2. Face à desconsideração dos vícios assacados à notificação inicialmente dirigida à Recorrida, e tendo presente que a notificação sobre que recaem as presentes contra-alegações é idêntica àquela de finais de 2011, reitera a Recorrida as nulidades insupríveis de que a notificação padece.

3. Nomeadamente, por se verificar uma que é justificada, agora em sede de Recurso, por parte da ora Recorrente, de forma incoerente e ininteligível, e que se encontra nitidamente desfasada da factualidade em litígio, pelo que dela não se consegue retirar nenhum raciocínio ou efeito útil, que seja esclarecedor da contraditoriedade que mantém na sua Decisão da fixação da coima, principalmente quando assinala a não obrigatoriedade de não cometer a infração ou, até, a prática frequente (?) da infração.
Tendo essa contraditoriedade sido assinalada na Decisão proferida no âmbito do Processo n.º 07328/14, 2.5 Juízo – 2ª Secção de Contencioso Tributário do Tribunal Central Administrativo Sul, que refere: '‘despacho este que padece até de uma outra contraditoriedade, pois à referência "obrigação de não cometer a infracção" (negrito nosso) responde "não’', o que significa que a arguida não tinha essa obrigação...".
E ora novamente analisada na Sentença do tribunal o quo, que concluiu no mesmo sentido que a Decisão proferida pelo TCAS: "Por outro lado e, analisada a fundamentação daquela decisão administrativa, verifica-se que a mesma se encontra claramente em contradição, quando refere que, a recorrente não tem obrigação de não cometer a infracção, que pratica a infracção frequentemente, mas que há mais de 6 meses que a infracção não é praticada.’'

4. Até à presente data, a ora Recorrida desconhece por completo se foi efetivamente levantado Auto de Notícia, se o foi por funcionário competente ou qual o seu conteúdo.
O processo de Contraordenação fiscal padece de nulidade insuprível, decorrente da "falta de notificação do Auto de Notícia", fazendo com que a ora Recorrida não possa ter conhecimento e não possa, consequentemente, analisar todas as razões que serviram de fundamento à aplicação da coima. Não permite, desta forma, que se possa aferir do cumprimento de todos os requisitos exigidos pela lei, por parte da Administração Fiscal, nomeadamente os previstos nos artigos 57.º, 59.º e 60.º do Regime Geral das Infrações Tributárias.

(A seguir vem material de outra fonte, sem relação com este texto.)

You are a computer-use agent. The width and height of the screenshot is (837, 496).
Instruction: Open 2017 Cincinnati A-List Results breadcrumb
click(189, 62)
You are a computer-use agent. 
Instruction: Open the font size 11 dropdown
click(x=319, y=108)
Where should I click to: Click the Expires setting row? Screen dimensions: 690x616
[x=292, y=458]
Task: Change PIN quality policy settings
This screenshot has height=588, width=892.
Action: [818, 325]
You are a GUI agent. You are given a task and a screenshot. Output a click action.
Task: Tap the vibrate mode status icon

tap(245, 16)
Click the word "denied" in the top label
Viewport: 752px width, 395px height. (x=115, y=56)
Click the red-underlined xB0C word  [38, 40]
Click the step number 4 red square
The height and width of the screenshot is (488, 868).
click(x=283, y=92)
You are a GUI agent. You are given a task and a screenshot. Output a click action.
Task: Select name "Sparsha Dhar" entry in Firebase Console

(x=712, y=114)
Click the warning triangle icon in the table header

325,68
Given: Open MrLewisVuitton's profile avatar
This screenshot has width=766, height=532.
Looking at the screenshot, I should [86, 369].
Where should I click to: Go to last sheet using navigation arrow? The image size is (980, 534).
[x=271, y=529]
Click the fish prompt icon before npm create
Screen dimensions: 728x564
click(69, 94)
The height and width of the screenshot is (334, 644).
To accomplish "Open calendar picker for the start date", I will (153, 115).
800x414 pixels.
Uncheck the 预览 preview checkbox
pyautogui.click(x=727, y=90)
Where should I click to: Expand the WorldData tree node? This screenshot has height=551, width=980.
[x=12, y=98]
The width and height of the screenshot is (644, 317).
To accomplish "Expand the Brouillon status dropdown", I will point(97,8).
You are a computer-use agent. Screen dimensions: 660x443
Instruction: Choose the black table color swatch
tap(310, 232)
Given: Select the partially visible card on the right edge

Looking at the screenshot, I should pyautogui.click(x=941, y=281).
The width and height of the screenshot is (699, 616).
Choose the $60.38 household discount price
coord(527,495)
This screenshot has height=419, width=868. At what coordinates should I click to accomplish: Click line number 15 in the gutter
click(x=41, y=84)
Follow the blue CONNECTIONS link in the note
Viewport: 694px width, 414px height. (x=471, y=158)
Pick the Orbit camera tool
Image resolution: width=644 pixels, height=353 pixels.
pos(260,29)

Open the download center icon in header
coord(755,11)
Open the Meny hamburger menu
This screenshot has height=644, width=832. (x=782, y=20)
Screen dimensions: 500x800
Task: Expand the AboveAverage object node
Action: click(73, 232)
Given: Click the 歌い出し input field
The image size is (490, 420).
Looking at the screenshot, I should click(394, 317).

5. O processo de Contraordenação fiscal padece ainda de nulidade insuprível, decorrente da "omissão da descrição sumária dos factos relacionados, ou constitutivos, da infracção", prevista nos artigos 79.º, n.º 1, alínea b) e artigo 63.º, n.º 1, alínea b) do Regime Geral das Infracções Tributárias, uma vez que o Despacho de aplicação da coima se limita a fazer uma mera remissão para o Auto de Notícia, que não foi sequer notificado à ora Recorrida.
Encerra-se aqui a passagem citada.